Nina Shah, MD: We often talk about the alphabet soup of myeloma options. Sagar, Ola brought up that there are a lot of options. There are a lot of factors in the patient options. It’s not just the treatment options. What factors do you take into consideration when you’re choosing that first relapse therapy? There’s frailty, comorbidities, risk assessment, what they’ve had before, prior therapies, lifestyle, and quality of life. What factors are important to you when you choose a regimen for that first relapse?
Sagar Lonial, MD, FACP: There are some that can have an influence on that. Obviously, performance status is 1 of the bigger ones. The tempo of relapse, as Josh brought up earlier, is an important one to take into consideration. To me, one of the most important is how long their previous remission was.
We just presented data at ASH [American Society of Hematology Annual Meeting]. Our standard had been daratumumab-pomalidomide for all first relapse, and if you look at patients who relapsed within 2 years of diagnosis, they seem to gain less benefit from daratumumab-pomalidomide than those who relapsed after 2 years from diagnosis. That’s now a discriminator. We don’t know that using something different will be better, but we know that what we have with available therapy isn’t as good as we want. We want it to be better. Some patients want to take pills and not see us as often. Others live far away. Co-pays play into that. Those are all variables that we take into account. As Ola suggested, the advantage is that in first relapse, you have a long laundry list of options. When you get to second and third relapse, that list becomes a little more narrow, so the choice of flexibility becomes a little less.
Nina Shah, MD: If you were going to choose between a bortezomib-dexamethasone or carfilzomib-dexamethasone backbone, how do you make that decision? Because the combination is the question that a lot of us have.
Sagar Lonial, MD, FACP: In first relapse, we tend to go with carfilzomib as part of the backbone if that’s what we’re going to do. In myeloma we have 3 backbones. It’s like Alien. We have an IMiD, we have a PI [proteasome inhibitor], and we have an anti-CD38. In first relapse, if they’re not CD38 exposed, as Josh said earlier, that becomes the primary backbone. Then it’s a matter of whether you’re adding an IMiD or a PI to it.

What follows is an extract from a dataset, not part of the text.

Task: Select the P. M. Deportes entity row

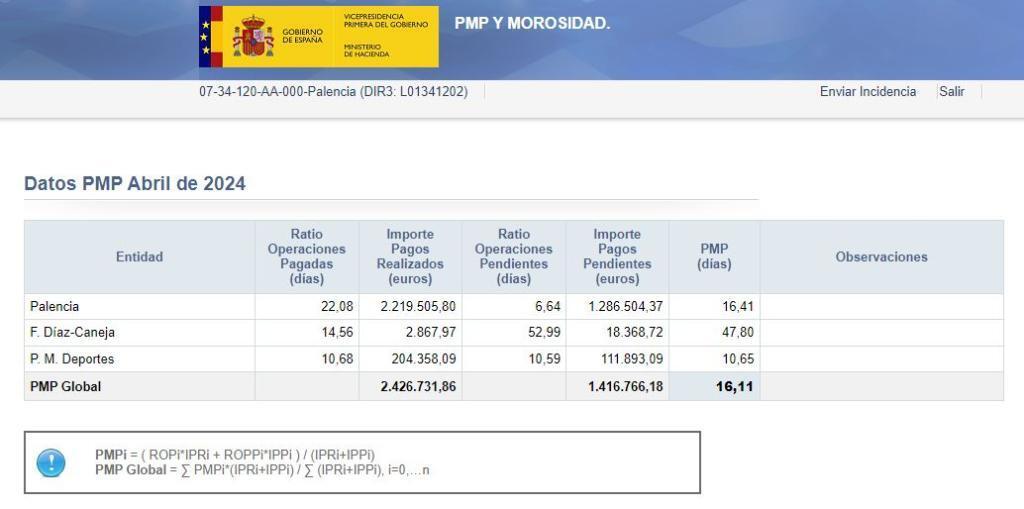Action: (x=72, y=359)
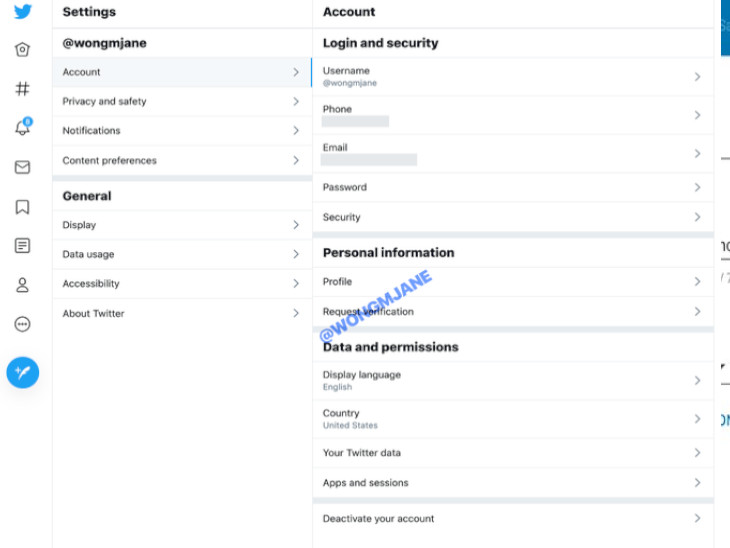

Nina Shah, MD: There are a lot of interesting things talking about bortezomib vs carfilzomib, because a lot of people will have had their VRd [bortezomib, lenalidomide, dexamethasone], gone to transplant, and not see bortezomib for a long time. We’re loath to repeat it sometimes, but it’s something you can repeat because the person isn’t refractory to that. That’s something I have to remind myself of.

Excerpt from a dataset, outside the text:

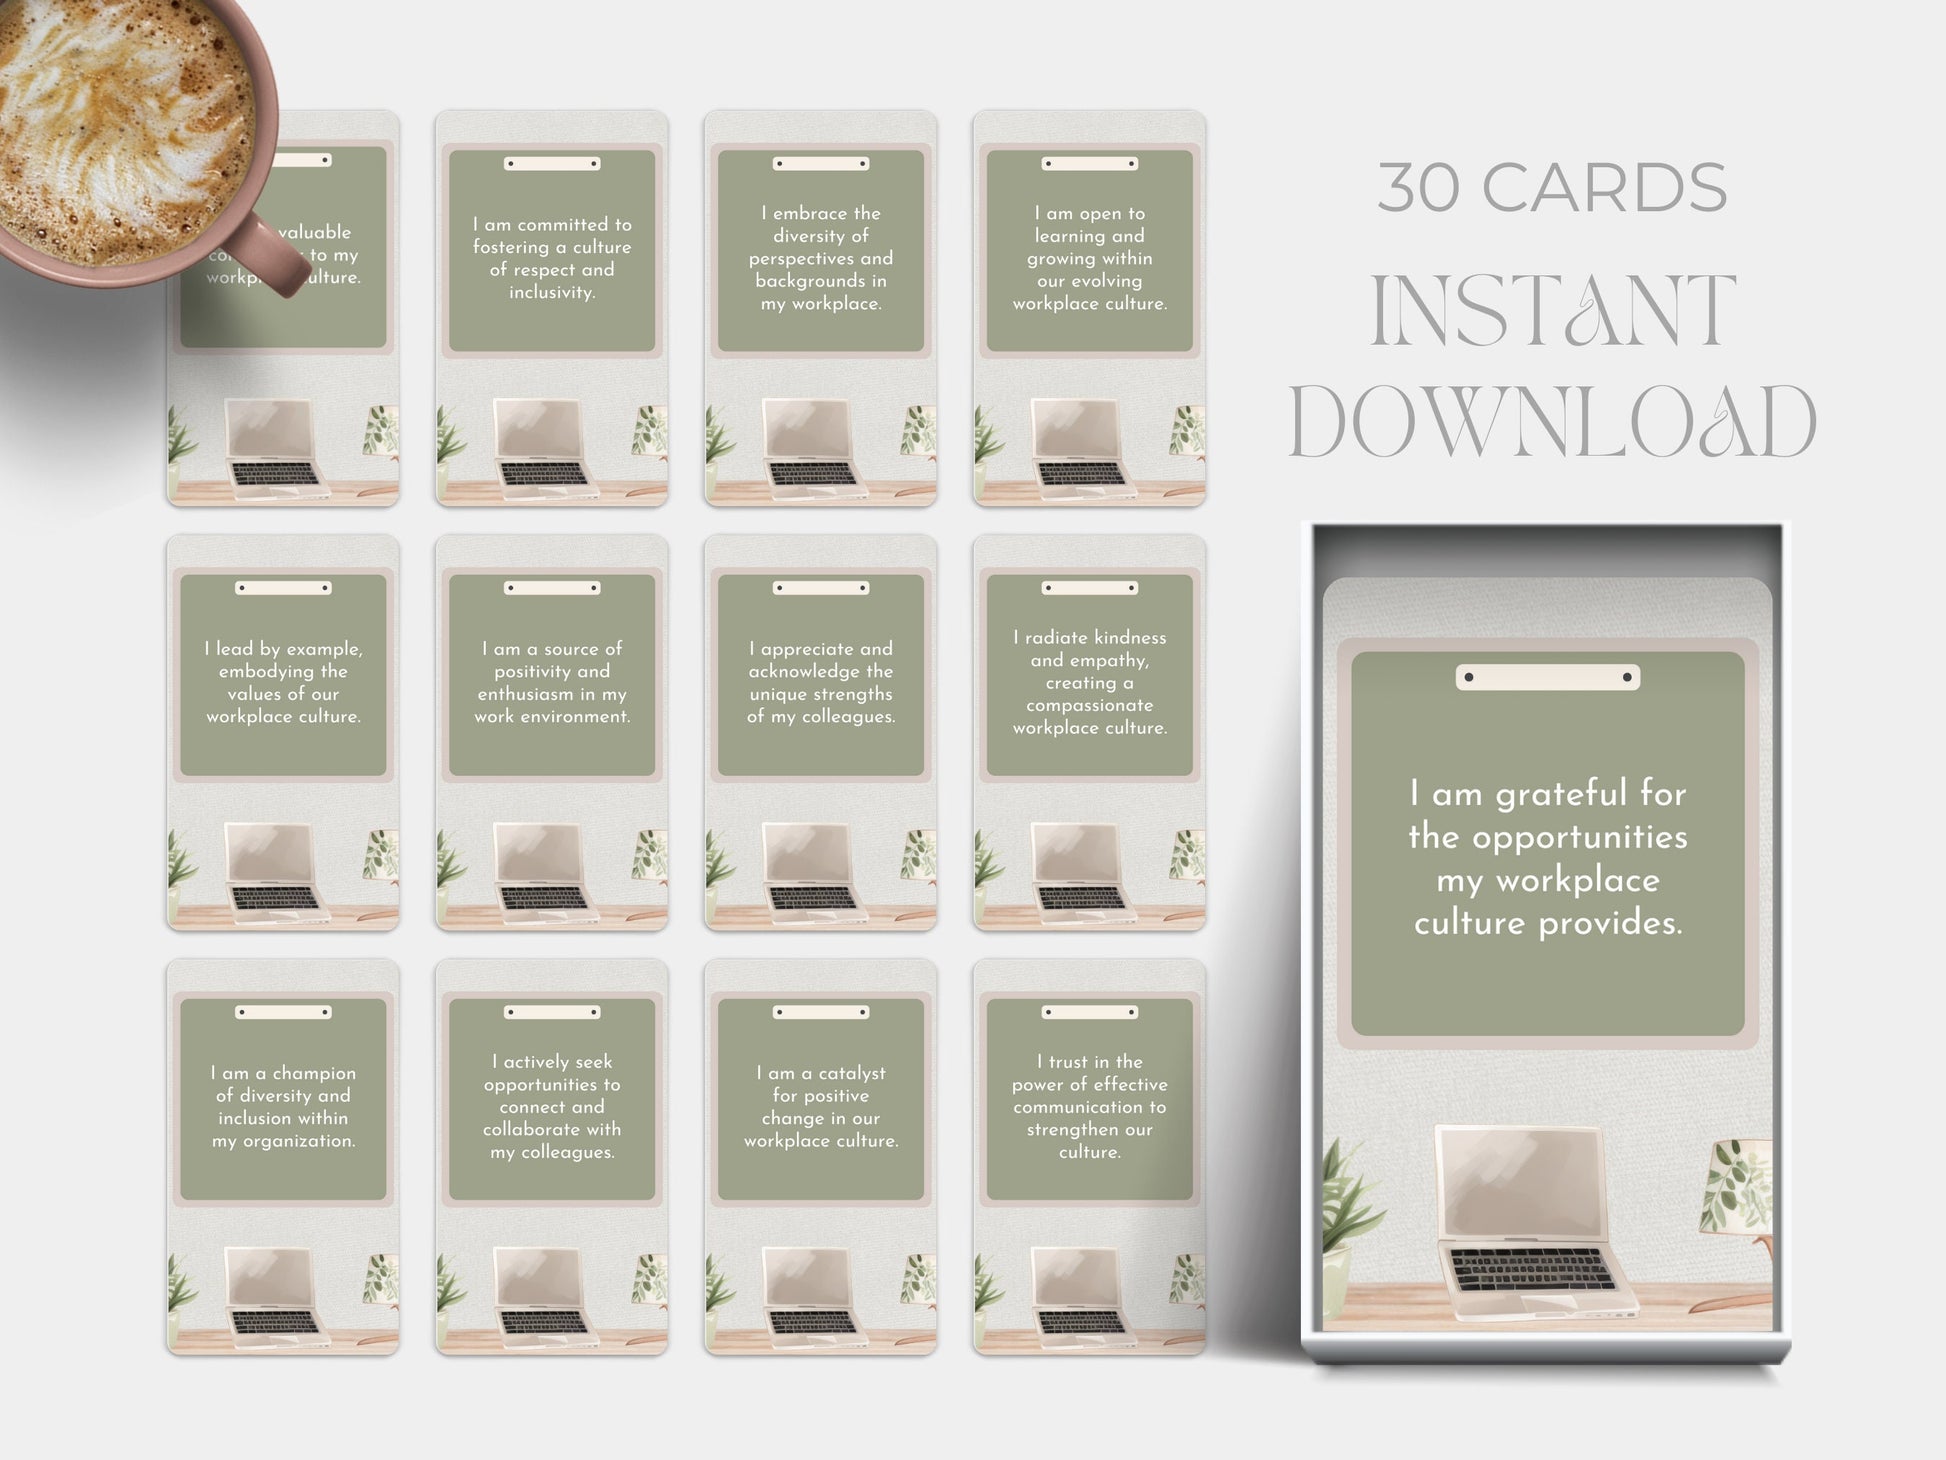Image resolution: width=1946 pixels, height=1460 pixels.
Task: Click the 'INSTANT' title text
Action: (1551, 310)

Josh, is there a time that you would ever choose a doublet vs a triplet at the first relapse? What’s your general standard of care or approach?
Joshua Richter, MD: There’s been an evolution in this. The reality is that in a day and age where we used to give full-dose doublets, I’d far prefer a dose-adjusted triplet. I don’t give doublets to almost anyone, except for extremely rare occasions. The only doublet I can think of that I’ve been giving is belantamab-dexamethasone in the later line, and even there you don’t need the dexamethasone. If we look to our colleagues in Europe in the ALCYONE trial, we look at the transplant-ineligible and the older and frailer. They’re getting quadruplets, and they’ve figured out a way that you can dose attenuate and provide supportive care to give a quadruplet. If the Europeans can give a quadruplet, in the United States, we can build ourselves up to giving triplets to everyone.
Nina Shah, MD: Yes, that’s definitely an evolution that we’ve gone through.